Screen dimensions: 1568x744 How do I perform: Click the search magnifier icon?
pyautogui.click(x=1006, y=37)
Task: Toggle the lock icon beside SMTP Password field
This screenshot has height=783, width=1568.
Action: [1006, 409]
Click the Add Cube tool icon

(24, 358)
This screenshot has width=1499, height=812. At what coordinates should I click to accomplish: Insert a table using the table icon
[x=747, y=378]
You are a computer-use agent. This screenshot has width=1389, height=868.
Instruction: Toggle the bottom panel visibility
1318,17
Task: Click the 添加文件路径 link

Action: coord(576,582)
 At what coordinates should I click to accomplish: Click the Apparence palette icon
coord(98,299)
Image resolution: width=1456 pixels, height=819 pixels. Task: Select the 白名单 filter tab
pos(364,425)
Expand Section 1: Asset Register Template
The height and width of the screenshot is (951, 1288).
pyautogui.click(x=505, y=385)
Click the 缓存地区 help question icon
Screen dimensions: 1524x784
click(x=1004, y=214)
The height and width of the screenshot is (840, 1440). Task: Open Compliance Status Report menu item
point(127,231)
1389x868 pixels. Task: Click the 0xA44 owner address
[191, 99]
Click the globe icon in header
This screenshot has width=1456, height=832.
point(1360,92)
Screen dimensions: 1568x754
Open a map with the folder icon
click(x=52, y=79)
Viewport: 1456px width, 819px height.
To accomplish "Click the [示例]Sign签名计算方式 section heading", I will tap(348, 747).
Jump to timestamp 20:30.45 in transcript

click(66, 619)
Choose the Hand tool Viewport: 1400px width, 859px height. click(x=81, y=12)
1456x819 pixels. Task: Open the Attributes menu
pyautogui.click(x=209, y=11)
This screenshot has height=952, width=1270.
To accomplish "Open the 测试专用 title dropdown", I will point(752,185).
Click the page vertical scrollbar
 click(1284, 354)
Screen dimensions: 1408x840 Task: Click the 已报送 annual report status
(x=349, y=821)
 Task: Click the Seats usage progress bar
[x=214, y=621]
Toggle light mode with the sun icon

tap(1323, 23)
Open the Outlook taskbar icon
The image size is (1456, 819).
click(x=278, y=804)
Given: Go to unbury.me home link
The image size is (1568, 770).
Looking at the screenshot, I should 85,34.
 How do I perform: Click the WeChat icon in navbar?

----------------

== TO DO ==
Each line in the data that holds the string "Viewport" needs to be copied.

== TASK RESPONSE ==
Viewport: 1456px width, 819px height.
Choose the Hand tool Viewport: 1400px width, 859px height. click(x=81, y=12)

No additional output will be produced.